Mike Baughman: Hey, Julian, yeah there is a little bit of mix and I would say the discrete automation softness that we are expecting in the first half of the year plays in on that. There’s — we’ve been ramping up our spend around growth platforms and innovation. And so as you come into the first quarter, there’s a little bit of a year-over-year comparable that plays into that first quarter leverage as well.
Julian Mitchell: I see. So it’s really discrete, sort of getting better, and that pushes up the op leverage balance of the year.
Mike Baughman: That’s correct. Again, obviously we’re driving restructuring in the discrete business given the trend in the orders and you will see that margin expansion come through in the second half which would drive up the leverage rates.
Julian Mitchell: That’s helpful, thank you. And then just a quick follow-up would be around, I suppose, historically process cycles in automation followed discrete by around 12 months, and we see discrete is soft now. Are there any sort of specific reasons why process should hold up differently this time versus history instead of following discrete lower later this year?
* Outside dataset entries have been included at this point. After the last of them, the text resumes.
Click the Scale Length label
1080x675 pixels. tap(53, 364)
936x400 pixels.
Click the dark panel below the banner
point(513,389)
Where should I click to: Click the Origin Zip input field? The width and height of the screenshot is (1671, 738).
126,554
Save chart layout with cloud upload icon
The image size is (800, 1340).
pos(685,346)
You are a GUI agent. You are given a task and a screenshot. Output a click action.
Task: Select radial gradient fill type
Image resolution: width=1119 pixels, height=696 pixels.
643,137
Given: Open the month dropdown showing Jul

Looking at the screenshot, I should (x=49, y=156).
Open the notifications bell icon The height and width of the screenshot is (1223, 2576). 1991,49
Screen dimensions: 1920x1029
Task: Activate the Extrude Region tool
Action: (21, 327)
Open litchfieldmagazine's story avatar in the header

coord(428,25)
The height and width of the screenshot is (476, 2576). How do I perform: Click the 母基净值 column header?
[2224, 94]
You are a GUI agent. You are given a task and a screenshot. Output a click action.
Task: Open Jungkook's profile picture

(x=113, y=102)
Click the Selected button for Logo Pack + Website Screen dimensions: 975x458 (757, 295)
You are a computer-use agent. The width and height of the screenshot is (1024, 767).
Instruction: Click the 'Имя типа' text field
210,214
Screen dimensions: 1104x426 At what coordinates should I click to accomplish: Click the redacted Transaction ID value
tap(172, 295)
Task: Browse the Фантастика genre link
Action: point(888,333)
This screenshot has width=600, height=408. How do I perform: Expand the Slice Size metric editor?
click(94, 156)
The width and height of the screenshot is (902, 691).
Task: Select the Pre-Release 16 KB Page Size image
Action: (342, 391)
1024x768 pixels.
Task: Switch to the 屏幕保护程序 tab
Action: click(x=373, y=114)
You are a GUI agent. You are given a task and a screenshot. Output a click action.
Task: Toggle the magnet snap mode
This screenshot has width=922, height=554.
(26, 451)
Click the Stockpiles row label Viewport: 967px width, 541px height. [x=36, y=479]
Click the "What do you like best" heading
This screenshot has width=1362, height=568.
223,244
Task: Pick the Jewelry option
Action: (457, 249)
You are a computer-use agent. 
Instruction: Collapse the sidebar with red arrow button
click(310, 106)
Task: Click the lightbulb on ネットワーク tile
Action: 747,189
Lal Karsanbhai: It’s a good question, Julian. One that we’ve thought a lot about and been watching very carefully. The fact of the matter is that we have some very unusual secular trends going on in the world right now. I think a lot of our process activity is driven by two — three critical areas. The near-shoring activity, which impacts life sciences and the metals and mining value chain. The energy affordability and security, which is impacting significant continued investment in liquefied natural gas and nuclear. And thirdly, equally important, sustainability. I think we’re past the tipping point in terms of the — our customers’ commitment around sustainability, and we’re seeing continued investments there. So whether we believe those will transcend certain economic cycles and that will impact how we should think about the strength of process as we go through 2024. Ram, you have something to add?
Ram Krishnan: Yeah, and the other point I’d make, Julian, is the capital spend in the process hybrid industries has been pretty disciplined. There hasn’t been a boom in capital to cause a correction as we move forward as opposed to the prior cycles we saw. So I think that disciplined capital spend plus obviously the trends that Lal identified where the sustainability investments provide that tailwind, we expect process to continue to run for a lot longer.
Julian Mitchell: I see, so you…
Lal Karsanbhai: Process and hybrid — and hybrid, yeah.
Julian Mitchell: Got it. So the process and hybrid orders growth should stay fairly steady through 2024.
Lal Karsanbhai: That is our expectation, yes sir.
Julian Mitchell: Fantastic. Thanks for the help.
Lal Karsanbhai: Thanks, Julian.
Operator: The next question comes from Nigel Coe with Wolfe Research. Please go ahead. Nigel, your line is now live.
Nigel Coe: Okay. The line is live, but I’m not, so sorry for that. So National Instruments, I think that the 4Q fiscal sales were down, I think, high single-digit, organic. Is that the right number? Is my math correct? And it looks like the guide implies flattish to maybe slightly down organic. Just wondering what the profile is on that and anything on orders there would be helpful.
Ram Krishnan: Yeah. So, Ram here, Nigel. From an orders perspective, as Lal indicated, the last quarter, which is our fourth quarter, down 16% in orders, we expect orders to remain down for the first half and turn positive in the second half. And you are right, the $1.6 billion that we’re guiding will translate to down 5% to 6% for the year from a sales perspective. And sales should turn positive in the fourth quarter. So we’ll have down sales for the first three quarters and positive in the fourth quarter.